The narrator certainly experiences his own form of paralysis later, when he's not quite sure about his feelings about Father Flynn's death. He wants to see the body, but he doesn't want to see the body. He's not all that sad that the priest is dead, but he's disappointed in himself for feeling that way. It's just plain awkward.
But hey, what's life if not one giant awkward parade? Everyone in Dubliners is stuck—or paralyzed—in one way or another. No matter how much the characters move around the city, they're all essentially paralyzed: suffocated by their overbearing family members; by their own weakness, narrow-mindedness, and greed; by their own and their nation's past; and by the very weather of a city where it always seems to be either dark, cold, windy, rainy, snowing, or some depressing combination of all of the above. Instead of inviting us in, Dubliners tells us about everyone who can't get out.
Face Book
For boy, the priest seems like some sort of evil Santa Claus: the priest can see him when he's dreaming, and know when he's awake. What does the boy want to tell us about when he sees the actual corpse? You guessed it—his face. And what's weird about the priest when the boy first meets him? The "big discoloured teeth" he shows when he smiles. We could go on, but he point is that this priest has a mug you can't forget.
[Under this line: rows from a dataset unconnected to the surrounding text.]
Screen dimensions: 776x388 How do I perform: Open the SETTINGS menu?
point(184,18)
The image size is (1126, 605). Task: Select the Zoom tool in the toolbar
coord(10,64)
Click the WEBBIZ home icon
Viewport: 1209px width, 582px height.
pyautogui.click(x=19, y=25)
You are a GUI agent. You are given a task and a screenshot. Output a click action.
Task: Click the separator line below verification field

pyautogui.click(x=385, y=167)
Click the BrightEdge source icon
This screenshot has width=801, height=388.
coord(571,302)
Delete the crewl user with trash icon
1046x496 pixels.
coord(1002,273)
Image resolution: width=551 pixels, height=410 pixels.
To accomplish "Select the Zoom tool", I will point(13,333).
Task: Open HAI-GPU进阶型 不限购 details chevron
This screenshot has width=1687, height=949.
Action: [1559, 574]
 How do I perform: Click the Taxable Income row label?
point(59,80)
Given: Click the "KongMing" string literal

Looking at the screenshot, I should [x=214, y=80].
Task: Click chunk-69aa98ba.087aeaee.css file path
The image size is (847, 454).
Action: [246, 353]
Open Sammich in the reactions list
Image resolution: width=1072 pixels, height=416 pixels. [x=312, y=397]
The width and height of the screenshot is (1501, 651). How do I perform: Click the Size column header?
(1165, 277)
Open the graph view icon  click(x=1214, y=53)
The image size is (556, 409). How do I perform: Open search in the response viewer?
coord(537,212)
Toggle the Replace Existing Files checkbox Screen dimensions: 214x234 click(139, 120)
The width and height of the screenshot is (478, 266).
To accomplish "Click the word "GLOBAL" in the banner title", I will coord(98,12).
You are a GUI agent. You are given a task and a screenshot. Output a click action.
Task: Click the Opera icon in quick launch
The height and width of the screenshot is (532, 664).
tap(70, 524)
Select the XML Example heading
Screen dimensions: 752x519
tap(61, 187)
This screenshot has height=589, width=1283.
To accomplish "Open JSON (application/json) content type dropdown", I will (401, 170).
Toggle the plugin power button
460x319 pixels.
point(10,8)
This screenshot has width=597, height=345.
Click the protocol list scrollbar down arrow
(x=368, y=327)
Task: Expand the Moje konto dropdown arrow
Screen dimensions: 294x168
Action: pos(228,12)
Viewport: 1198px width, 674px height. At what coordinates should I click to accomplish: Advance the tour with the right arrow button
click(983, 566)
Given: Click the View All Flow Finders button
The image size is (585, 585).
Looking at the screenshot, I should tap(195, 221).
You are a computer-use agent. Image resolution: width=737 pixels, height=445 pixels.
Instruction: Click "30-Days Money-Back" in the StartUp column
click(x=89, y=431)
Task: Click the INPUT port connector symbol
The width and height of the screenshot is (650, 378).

So try to keep it in mind as you read the rest of Dubliners. That is, if it's not too freaky to imagine the "truculent" and swollen face of a paralyzed, dead priest looking out from beyond the grave. Because he symbolizes inertia and paralysis, because he dies and yet stays a main character, and because he makes for an amazing story, Father Flynn is like the patron saint—or, uh, patron priest—of Dublin and Dubliners. Poor James, indeed.
Minor Characters
Aunt
The narrator of the story lives with his aunt and uncle, and she takes him to the sisters' house, where the priest's body lies in its coffin. When Eliza tells her story of Father Flynn, she's talking mostly to the boy's aunt, who responds to it with tiny clichéd expressions of sympathy like "the Lord have mercy on his soul" (The Sisters.63).
Nannie
She's the other sister of Father Flynn, and after serving drinks and cookies to the narrator and his aunt, she's half asleep on the couch. Eliza tells us that after taking care of so much business when the priest died, Nannie is "wore out" (The Sisters.51). Still, she's one of the "Sisters" who give the story its title, and her exhaustion suggests a key aspect of the collection and the city it describes.
Old Cotter
He's a family friend who's not all that friendly; during the course of his dinner conversation, he calls the narrator a "child" and casts doubts about the purity of the priest's friendship with the boy, which really makes the narrator seethe. Still, the guy may have a point.
Uncle (Jack)
His main role in the story is to pass along the news of the priest's death from Old Cotter. Then, talking with the old fart, he agrees that the close friendship of the boy and the priest might not have been for the best. He would prefer for the boy to be athletic rather than intellectual.